What is being asked: Any picture in the range stays out of the copy; retype exactly the lines from the one with "Sort Equity legend by Max column" to the end of the listing.

The data:
-=-=-

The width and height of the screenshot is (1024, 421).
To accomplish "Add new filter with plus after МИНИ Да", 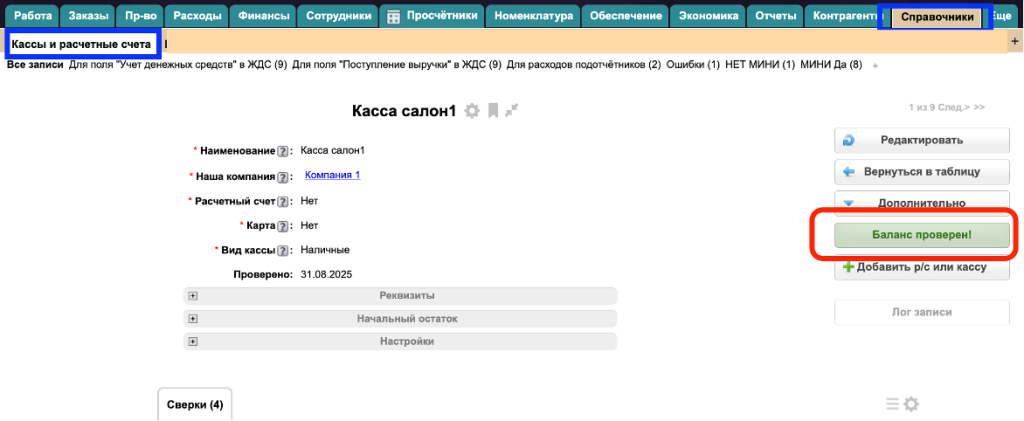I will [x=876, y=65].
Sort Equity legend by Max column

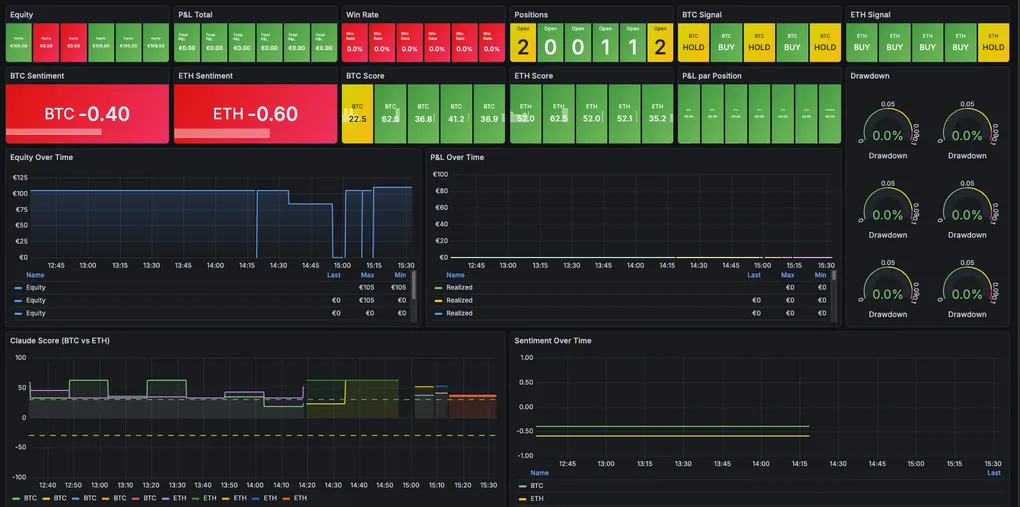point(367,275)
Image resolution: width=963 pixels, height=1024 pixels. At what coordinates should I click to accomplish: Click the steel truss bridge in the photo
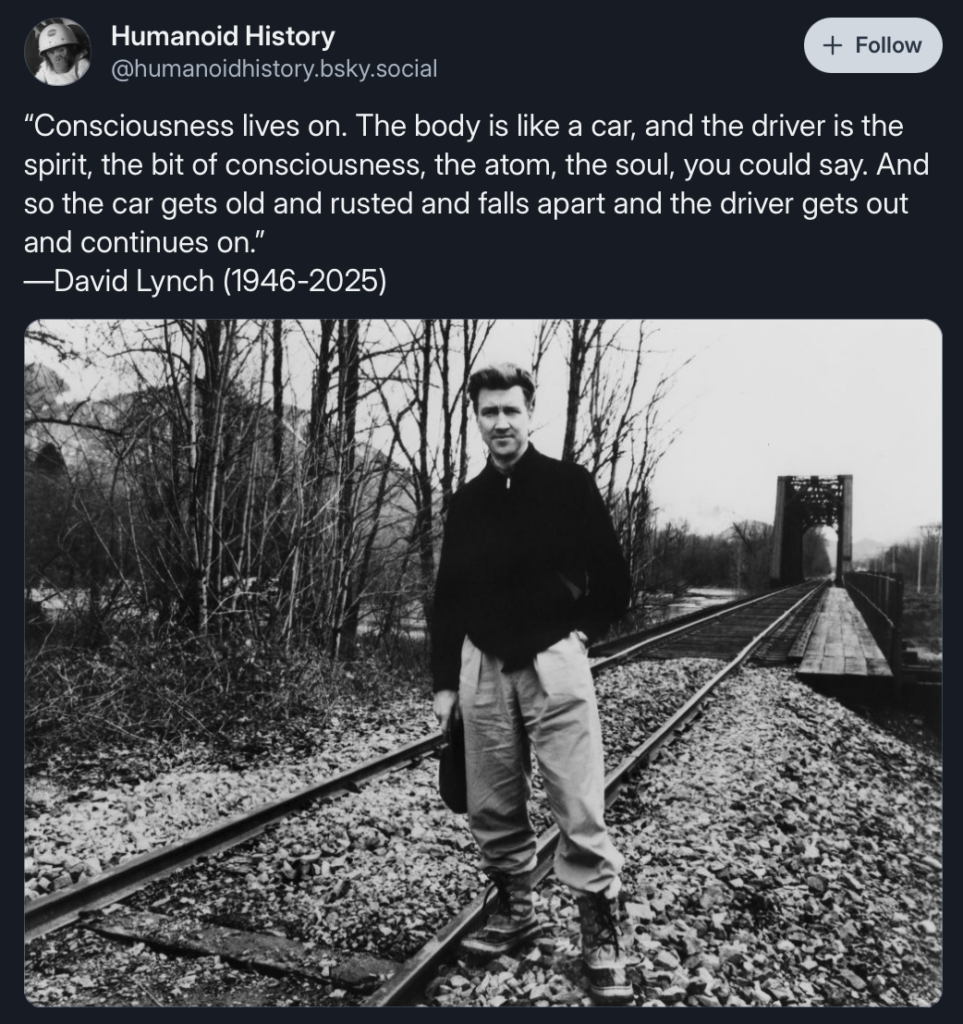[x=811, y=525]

-=-=-

Answer box:
Sort Equity legend by Max column

point(367,275)
Image resolution: width=963 pixels, height=1024 pixels. At what coordinates should I click to accomplish: Click the steel truss bridge in the photo
[x=811, y=525]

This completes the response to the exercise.